2. Whether to provide implementation guidance relative to the application of fair value measurement of crypto assets and decided not to provide additional measurement guidance as part of this project.
3. Whether there should be a difference for private companies for the measurement of crypto assets and decided that the measurement and recognition requirements should be the same for all entities.
The Board will consider presentation, disclosure, and transition at a future meeting.
Crypto folks have been saying that they want the SEC to regulate these assets and related transactions with tailored rules. That was a theme in our recent webcast, “Cryptocurrency: Making Sense of the State of Play” – with Ava Labs’ Lee Schneider, Liquid Advisors’ Annemarie Tierney, Cooley’s Nancy Wojtas, and Coinbase’s Jolie Yang.
The transcript for that program is now available, which will be a helpful guide to anyone looking to responsibly navigate the securities law complexities of this work. Lee, Annemarie, Nancy & Jolie covered:
1. Overview of Regulatory Issues & Risks
2. Structuring Deals, Resales & Products in the Current Regulatory Environment
3. How to Handle Cryptocurrency Use in Transactions
4. Learnings from Recent High-Profile Token Collapses
5. Will the Ethereum Merge Affect the SEC’s Analysis?
6. Predictions & How to Prepare
One recurring takeaway was that practicing in this space is best suited for people who like a challenge.
Loss contingency disclosures are never easy, but there are some “do’s & don’ts” that can keep you out of hot water. This Troutman Pepper memo shares takeaways from a recent SEC enforcement action that show “what not to do.” Here’s more detail:
Between January and May 2018, defendants — the former CEO, the former CFO, and a former director of the Company — allegedly violated federal securities laws when they made false and misleading statements to outside auditors about an ongoing SEC investigation into the Company’s investment in a biotechnology company (the Biotech Investment). Despite knowing of the investigation and the SEC’s intention to recommend charging the Company with violating federal securities laws, the defendants told the auditors that they were not aware of “any situations where the company may not be in compliance with any federal or state laws or government or other regulatory body regulations.”

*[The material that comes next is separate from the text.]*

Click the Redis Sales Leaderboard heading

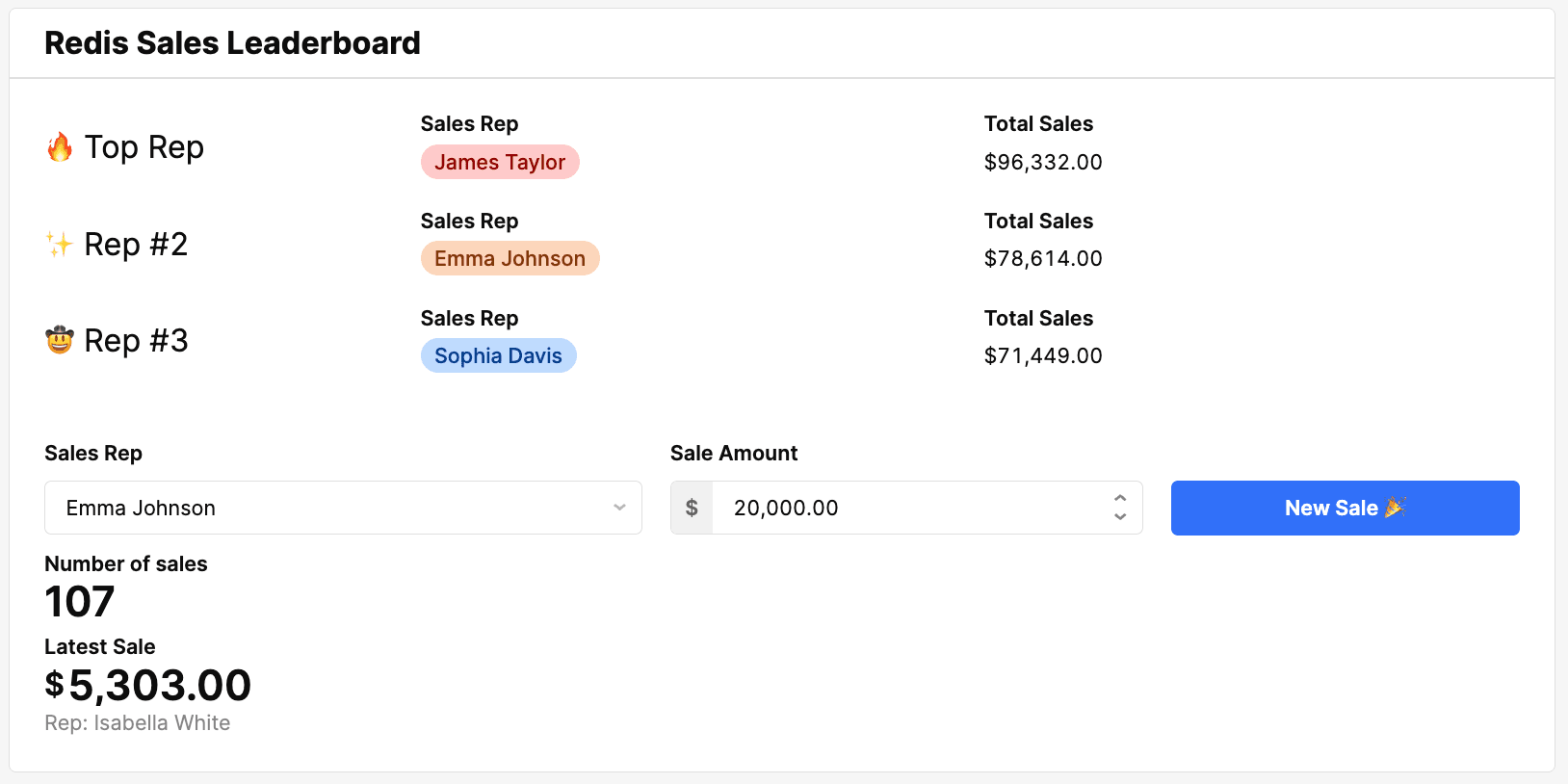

The veracity of this assertion was rendered false once it was discovered that, between March 2015 and November 2018, the SEC’s Division of Enforcement sent multiple subpoenas to the Company, its officers, and directors, requesting documents and seeking testimony related to the SEC’s investigation into the Biotech Investment. Moreover, in April 2017, the SEC’s Division of Enforcement sent a Wells notice to the Company notifying it of the SEC staff’s intention to recommend charges.
The memo goes on to note that the former CEO & CFO were also in trouble under anti-fraud rules for signing a Form 10-K and Form 10-Q that the SEC says omitted required “loss contingency” disclosure under GAAP. The defendants paid civil penalties and agreed to temporary D&O bans. The memo concludes:
Situations like the above are not isolated events. In today’s ecosystem, companies are more likely than ever to be faced with the potential for investigation or other enforcement action by any number of regulatory bodies — whether it be the SEC, FINRA, NASDAQ, DOJ, FTC, OSHA, and so on. In the face of such investigations or enforcement actions, companies often struggle with assessing when events have escalated such that they are subject to disclosure requirements. This assessment can be difficult, therefore it is crucial that companies undertake a diligent review and engage appropriate assistance to ensure the accuracy and rigor of that review.
Indeed, as noted by the SEC in its order, ”…[the Company and its officers] never conducted a good faith assessment as to whether the possible pending enforcement action needed to be disclosed. Instead, the Company and its officers did the opposite — they mislead [the Company’s] auditors and failed to disclose the existence and status of the SEC’s [] investigation.” Casting a blind eye will not aid in the avoidance scrutiny, but rather will heighten the degree of attention focused on each and every deficiency.